To prove this, I would take two supposedly unique items, lets call them target and source. The source would be some bit of digital work that is unique yet not copyrighted, hence in the public domain. In this case, I am using a JPG of my house:
Not much to look at but will serve as our source. The target is a file that is supposedly completely different than the source. In this case, I am using a picture of my Epi Riviera guitar:
The idea then is that even thought the two look nothing like each other, decompose the target picture into smaller and smaller byte strings and find those strings in the source. Once found, the offset and length of the byte string would be recorded to what I am calling a recipe file. The proof of success is then to take the source and the recipe file and completely (and faithfully) reconstruct the target file from scratch.
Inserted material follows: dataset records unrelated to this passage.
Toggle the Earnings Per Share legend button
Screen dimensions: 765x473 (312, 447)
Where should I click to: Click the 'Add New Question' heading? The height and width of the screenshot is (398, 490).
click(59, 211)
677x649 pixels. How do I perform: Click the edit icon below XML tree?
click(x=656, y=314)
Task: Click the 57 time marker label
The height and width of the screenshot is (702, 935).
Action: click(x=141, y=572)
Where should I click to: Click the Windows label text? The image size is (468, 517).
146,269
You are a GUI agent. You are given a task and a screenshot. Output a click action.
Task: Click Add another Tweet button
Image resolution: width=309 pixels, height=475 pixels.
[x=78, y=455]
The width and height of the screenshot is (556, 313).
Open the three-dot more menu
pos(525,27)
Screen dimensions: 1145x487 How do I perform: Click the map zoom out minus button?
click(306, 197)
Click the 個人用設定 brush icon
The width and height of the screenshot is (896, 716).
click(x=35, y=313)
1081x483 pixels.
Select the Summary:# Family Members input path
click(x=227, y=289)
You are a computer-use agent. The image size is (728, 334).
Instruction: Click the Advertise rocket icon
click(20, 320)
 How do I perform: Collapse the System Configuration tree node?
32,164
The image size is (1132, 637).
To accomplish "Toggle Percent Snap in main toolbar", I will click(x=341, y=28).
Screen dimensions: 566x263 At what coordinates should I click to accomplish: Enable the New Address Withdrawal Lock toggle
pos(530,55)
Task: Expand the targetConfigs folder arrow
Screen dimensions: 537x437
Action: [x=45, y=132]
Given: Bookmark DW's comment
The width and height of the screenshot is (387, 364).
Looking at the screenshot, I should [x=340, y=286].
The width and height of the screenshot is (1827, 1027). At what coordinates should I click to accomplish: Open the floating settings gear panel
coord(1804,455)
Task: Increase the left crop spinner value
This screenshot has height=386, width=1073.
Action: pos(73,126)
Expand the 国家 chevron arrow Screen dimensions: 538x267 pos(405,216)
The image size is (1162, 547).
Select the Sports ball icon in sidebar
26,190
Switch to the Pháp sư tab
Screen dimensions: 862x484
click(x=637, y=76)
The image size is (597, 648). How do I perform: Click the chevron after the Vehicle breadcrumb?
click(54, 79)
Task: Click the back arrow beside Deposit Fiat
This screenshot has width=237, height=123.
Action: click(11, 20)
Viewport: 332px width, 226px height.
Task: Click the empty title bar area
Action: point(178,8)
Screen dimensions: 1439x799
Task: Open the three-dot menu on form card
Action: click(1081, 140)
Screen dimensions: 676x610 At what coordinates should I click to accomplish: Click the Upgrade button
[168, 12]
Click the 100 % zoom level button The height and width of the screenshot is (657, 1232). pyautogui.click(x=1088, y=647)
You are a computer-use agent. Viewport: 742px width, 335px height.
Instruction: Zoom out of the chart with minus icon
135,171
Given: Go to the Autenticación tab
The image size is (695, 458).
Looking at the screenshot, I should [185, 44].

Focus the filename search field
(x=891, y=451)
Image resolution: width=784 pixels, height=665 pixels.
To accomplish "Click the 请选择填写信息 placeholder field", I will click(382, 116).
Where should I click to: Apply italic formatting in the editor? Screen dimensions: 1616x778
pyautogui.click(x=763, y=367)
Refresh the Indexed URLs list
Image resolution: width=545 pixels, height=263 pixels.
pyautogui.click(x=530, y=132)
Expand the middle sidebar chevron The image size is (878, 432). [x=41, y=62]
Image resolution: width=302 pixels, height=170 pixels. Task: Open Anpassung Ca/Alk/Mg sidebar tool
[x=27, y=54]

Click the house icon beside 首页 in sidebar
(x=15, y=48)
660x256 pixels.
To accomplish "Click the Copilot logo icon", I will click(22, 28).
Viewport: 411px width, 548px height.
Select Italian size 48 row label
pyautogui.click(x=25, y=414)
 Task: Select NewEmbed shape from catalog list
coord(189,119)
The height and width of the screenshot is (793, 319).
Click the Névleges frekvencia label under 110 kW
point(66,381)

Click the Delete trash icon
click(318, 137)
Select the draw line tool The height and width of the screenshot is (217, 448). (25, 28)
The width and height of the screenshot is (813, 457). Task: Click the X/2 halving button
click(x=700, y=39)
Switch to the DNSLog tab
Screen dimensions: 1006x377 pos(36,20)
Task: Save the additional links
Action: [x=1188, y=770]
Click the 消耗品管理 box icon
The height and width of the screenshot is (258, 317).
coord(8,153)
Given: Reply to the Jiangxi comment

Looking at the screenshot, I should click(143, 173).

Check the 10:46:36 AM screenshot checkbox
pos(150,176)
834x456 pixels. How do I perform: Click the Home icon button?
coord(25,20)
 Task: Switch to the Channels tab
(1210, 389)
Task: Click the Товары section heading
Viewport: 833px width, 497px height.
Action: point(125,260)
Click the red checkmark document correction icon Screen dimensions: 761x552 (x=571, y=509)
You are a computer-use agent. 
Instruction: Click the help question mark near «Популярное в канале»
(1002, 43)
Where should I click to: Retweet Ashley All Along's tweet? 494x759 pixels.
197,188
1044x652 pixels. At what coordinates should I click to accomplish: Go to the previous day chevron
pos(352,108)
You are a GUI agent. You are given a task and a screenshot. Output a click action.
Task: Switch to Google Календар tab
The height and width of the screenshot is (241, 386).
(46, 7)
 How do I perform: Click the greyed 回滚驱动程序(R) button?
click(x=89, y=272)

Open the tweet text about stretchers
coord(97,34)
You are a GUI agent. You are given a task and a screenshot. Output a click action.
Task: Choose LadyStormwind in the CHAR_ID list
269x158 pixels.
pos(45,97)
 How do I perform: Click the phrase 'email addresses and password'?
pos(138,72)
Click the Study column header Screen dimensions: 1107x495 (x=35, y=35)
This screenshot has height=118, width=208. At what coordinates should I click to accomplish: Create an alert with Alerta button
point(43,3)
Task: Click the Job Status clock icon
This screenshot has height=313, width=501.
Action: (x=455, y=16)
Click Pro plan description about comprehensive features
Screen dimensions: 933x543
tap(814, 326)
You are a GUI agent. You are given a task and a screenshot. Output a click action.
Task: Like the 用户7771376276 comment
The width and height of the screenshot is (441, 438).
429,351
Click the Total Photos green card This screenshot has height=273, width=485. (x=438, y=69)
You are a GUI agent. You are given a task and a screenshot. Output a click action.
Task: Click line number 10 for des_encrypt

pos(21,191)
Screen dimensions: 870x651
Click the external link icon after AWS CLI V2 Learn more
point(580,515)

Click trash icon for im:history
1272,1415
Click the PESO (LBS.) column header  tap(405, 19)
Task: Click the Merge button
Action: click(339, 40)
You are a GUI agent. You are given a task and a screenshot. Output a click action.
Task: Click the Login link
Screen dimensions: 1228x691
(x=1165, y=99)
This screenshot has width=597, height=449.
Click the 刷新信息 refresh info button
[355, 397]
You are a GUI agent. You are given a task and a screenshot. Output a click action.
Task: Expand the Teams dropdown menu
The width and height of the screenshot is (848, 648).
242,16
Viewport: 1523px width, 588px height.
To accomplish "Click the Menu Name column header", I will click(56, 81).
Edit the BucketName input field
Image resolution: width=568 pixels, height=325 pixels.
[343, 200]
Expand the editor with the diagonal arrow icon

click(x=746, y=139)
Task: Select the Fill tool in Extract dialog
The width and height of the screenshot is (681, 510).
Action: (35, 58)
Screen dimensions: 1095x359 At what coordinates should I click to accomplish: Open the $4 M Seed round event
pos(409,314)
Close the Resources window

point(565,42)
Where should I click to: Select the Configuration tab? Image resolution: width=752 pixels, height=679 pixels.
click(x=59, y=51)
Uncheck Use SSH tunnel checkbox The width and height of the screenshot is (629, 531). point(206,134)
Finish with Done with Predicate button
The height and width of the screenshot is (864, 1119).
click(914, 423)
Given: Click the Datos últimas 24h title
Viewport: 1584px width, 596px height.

The application provided here, what I am calling Bitmimic does exactly that. It does a brute-force decomposition of the target file and finds the byte strings that match in the source file, recording the results in the recipe file. Note that it is intentional that no attempts at optimization of either the recipe file or the searching. The project linked at the end of the file will contain all of the source along with the two JPGs for testing. Feel free to test this with your own digital media. The JPG test will execute relatively quickly (10m for the deconstruction/recipe generation and seconds for the reconstruction); this was done to give you a feel that the system works. However to give the larger concurrent project something real to chew on, the Epi picture will take the place of the source and the target will be a 30 minute video, something like 190M in size. On a relatively recent machine it took 2 days to deconstruct an episode of a 30 minute show and something like 10m to reconstruct it.
About the software:
Bitmimic is written in basic C++ and constructed with CMake which should allow it to build under Windows, Mac and Linux. I do use getopt to grab the command line args but that should be the only platform-specific bit to the system. The source and the target and memmapped and so are treated like memory blocks. As mentioned, there has intentionally been no effort put into optmimization of any kind. Since this problem was designed to serve as a test subject for a larger system for problem-solving I needed a worst-case baseline to use as a foundation. The idea is to use the larger problem-solving mechanism to split the work up between processes and even machines on a network to resolve the recipe file in record time.
To make the system just:
cmake .
and then
make
To use the program to break up the Epi picture using the house picture you would:
jeff@jeffhpdev:~/dev/bitmimic$ ./bitmimic -a -r epirecipe.dat -d ./house.JPG -s ./epismall1.jpg
Parameters were:
-a = analyze (as opposed to build)
-r = name of recipe file to generate
-d = data file file to use
-s = source file to analyze
Two other command line args I could have used were:
-l = Open this text file and read each file listed therein. The system would spot check each data file listed and select the one with the longest byte-strings from the source. This is good if you want to check a list of JPGs (in this case) to the find ones that have the longest naturally occurring matches. The result is a smaller recipe file.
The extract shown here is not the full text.